Tooling Layer: Data Access and Actions
Each sub-agent has access to custom tools that interact directly with the backend database.
Common operations include:
- Data retrieval (
get,findByField, etc.) - Data modification (
insert,update, anddelete) - Validation and error handling
These tools enable agents to perform real operations rather than just generate text.
For example:
“Add a new restaurant to the list.”
The Parent Agent identifies it as a task completion request, delegates it to the Completion Agent, which triggers the database insertion tool, and returns a confirmation message.
Why Multi-Agent Design?
The multi-agent approach offers several engineering benefits:
- Modularity: Each agent focuses on a specific domain, simplifying debugging and scaling
- Reusability: Agents can be reused or extended across different applications
- Scalability: New agents can be integrated without disturbing existing logic
- Context Isolation: Each agent handles its domain-specific tasks, improving accuracy and reducing confusion
Compared to a single monolithic agent, this design allows for better adaptability, maintainability, and distributed reasoning.
Key Notes
Implementing this architecture with Google’s Agent Development Kit highlighted how structured delegation transforms conversational AI into a cooperative, context-aware framework. Instead of one model doing everything, we now design ecosystems of intelligent agents that collaborate effectively, much like distributed microservices in a backend architecture.
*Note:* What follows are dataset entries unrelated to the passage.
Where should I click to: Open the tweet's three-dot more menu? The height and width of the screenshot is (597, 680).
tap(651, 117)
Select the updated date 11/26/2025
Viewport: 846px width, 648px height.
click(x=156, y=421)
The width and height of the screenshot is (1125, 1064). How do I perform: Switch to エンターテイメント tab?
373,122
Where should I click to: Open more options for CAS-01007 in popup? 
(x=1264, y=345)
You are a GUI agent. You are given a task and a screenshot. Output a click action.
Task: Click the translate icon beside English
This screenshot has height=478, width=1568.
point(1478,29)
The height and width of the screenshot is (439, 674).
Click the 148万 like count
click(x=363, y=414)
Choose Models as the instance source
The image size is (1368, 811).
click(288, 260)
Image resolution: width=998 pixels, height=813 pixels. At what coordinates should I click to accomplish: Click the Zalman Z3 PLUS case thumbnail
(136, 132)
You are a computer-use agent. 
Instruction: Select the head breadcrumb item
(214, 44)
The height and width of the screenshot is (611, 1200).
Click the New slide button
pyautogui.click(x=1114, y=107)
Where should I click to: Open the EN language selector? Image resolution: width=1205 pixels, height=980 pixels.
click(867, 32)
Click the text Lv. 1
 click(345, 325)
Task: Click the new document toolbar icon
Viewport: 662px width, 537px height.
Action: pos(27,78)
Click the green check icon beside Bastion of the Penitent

The result is a system that is:
- Autonomous
- Modular
- Scalable
- Context-aware
Conclusion
As AI continues to evolve, the distinction between “chatbots” and “autonomous systems” is fading. The true challenge now lies in orchestrating intelligence by designing agents that can reason, delegate, and cooperate efficiently. By combining modular architectures with tools like Google’s Agent Development Kit, we are moving toward the era of composable AI systems, where intelligence is not centralized but distributed, dynamic, and domain-aware.